The news was preceded first by the surprise departure of three top-ranking company officials including Corporate VP and Communications and Devices Group GM Aicha Evans, and then by a massive round of layoffs that wiped out 12,000 jobs representing roughly 11 percent of the company's total workforce. We all knew that big changes were in the air, but it still came as a surprise that smartphone and tablet processors were being axed entirely. Rarely, if ever, do we see companies of this size retreat from battles with stakes this high.
Smartphones are now being sold as commodity items, with costs shaved at every opportunity. Profits do not necessarily follow volumes, and even if they did, device manufacturers had no reason to jump ship from established players such as Qualcomm and MediaTek. Intel worked with carriers and manufacturers, created reference designs, subsidised manufacturing and marketing costs, contributed heavily to Android itself, and was finally used in a fair number of shipping products at one point including the Motorola RAZR i, a variety of Asus ZenFone models, and our own Xolo X900. That momentum didn't last, though, in large part because manufacturers soon gravitated towards processors with integrated cellular modems - which put Intel back at the starting block again.
These are all signs of massive turmoil, but here's why that isn't a bad thing at all for a company like Intel at this juncture. Intel was doing well with its mainstream businesses when the first Atoms were shipped out. They were created because Intel was on the ball and picked up on the appeal of Asus' tiny, low-cost EeePC right away. Sure enough, Atom soon became the foundation on which millions of netbooks, as they came to be called, were sold.
Tiny desktop boxes and all-in-ones followed shortly after, and Intel churned out variations of the Atom to suit any new purpose that seemed like an opportunity: network-attached storage, communications equipment, media streaming devices, Internet TVs, microservers, mobile Internet devices, and eventually tablets.
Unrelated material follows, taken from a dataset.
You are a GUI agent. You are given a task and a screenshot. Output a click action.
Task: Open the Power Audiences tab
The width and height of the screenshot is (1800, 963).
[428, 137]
Atom was the perfect exploratory vehicle for a whole new universe of small, low-power devices. Not all of these ventures were successful for Intel - several of these product categories have disappeared altogether.
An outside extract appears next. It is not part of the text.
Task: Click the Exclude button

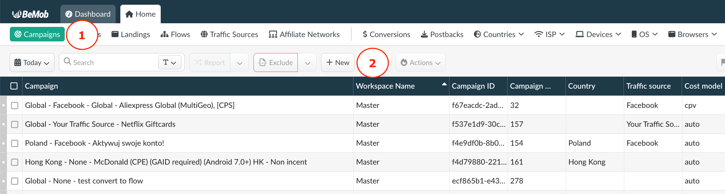Action: tap(276, 62)
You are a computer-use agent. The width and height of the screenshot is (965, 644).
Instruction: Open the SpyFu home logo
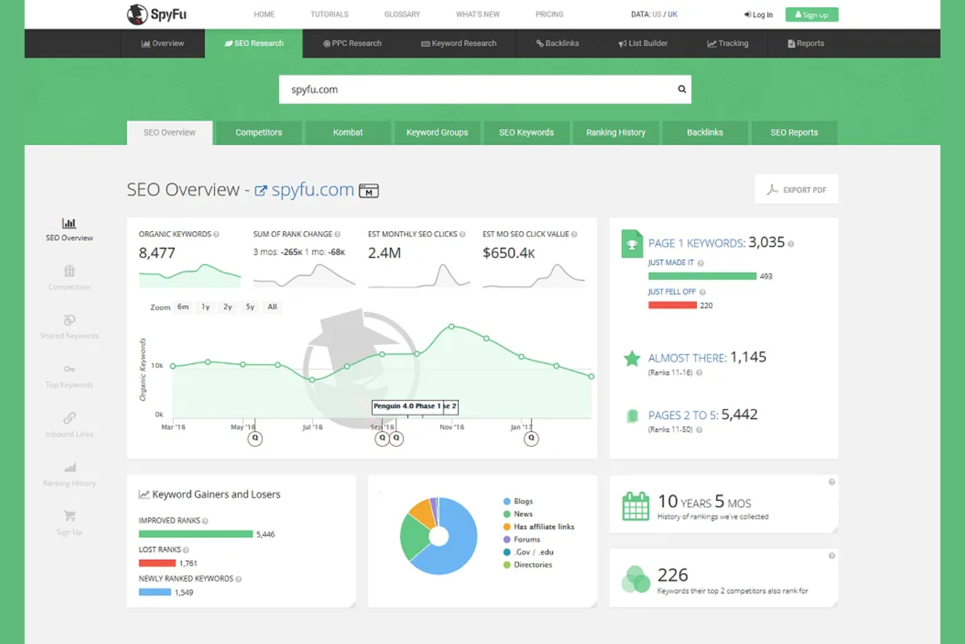click(156, 14)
Without a doubt, all of these spaces were also potential goldmines for ARM, and part of the reason for Intel getting into them was to keep its competition out. When Intel started looking at ARM as a serious threat and realised it needed at least a nominal presence in the smartphone segment, Atom was the natural platform on which to begin adapting. However, Intel's lowest-power offering had been designed to be inexpensive, and not necessarily small. It wasn't anywhere near efficient enough to run without a fan, leave alone crammed into a tiny phone body. It took a long while for Atom-based phones to be workable, and even then, it was hard to convince manufacturers to go all in.
Former Intel President Renee James demonstrating Atom-powered smartphones and other devices during her keynote at Computex 2014.
Intel kept learning though - Atom processors found their way into a fair number of tablets, which afford more space for thermal dissipation and better batteries. The same underlying architecture became good enough to power entry-level laptops and hybrid tablets, and processors were sold under the Celeron and Pentium names - Intel's other value-centric brands. These will apparently live on beneath Intel's Core i and Core m processors, where they strike a necessary balance between performance and value.
Maybe Intel could have lost less time and money with a better strategy, but for what it's worth, it learnt a lot. Atom has always been an exploratory vehicle, and whether or not the name lives on, the work that went into it will be invaluable for future efforts.
If all Atom CPUs go away and Intel ends up ceding its small share of the low-end Android tablet market, it will just concentrate focus on other segments. Premium tablets or hybrids could still be on the cards. Atom has found its way into other tiny devices, most notably the Intel Compute Stick, which is certainly more than just a novelty. We also cannot forget about Intel's IoT push - an Atom derivative powers the Edison development board, and the button-sized Curie is based on a Quark microcontroller which could never have existed without Atom.
Does this mean Intel is done with smartphones for good? Considering the size of the ecosystem, that's highly unlikely. Intel still makes some pretty good discrete cellular modems. If rumours of an iPhone contract win are accurate, production will continue or even increase to keep Apple well fed. Intel made it clear last year that IoT and 5G are considered massive growth opportunities, and that "compute" and "connectivity" are nothing without each other. Later this year we'll see the launch of Optane, a line of solid-state memory and storage products which promise unheard of speeds, and this will be yet another new market to capture.
Scrapping current Atom plans was a necessary step to keep the company agile and focus efforts where they can do the most good. Atom was Intel's best exploratory vehicle, and even if the name dies, enough of its story and its legacy will remain.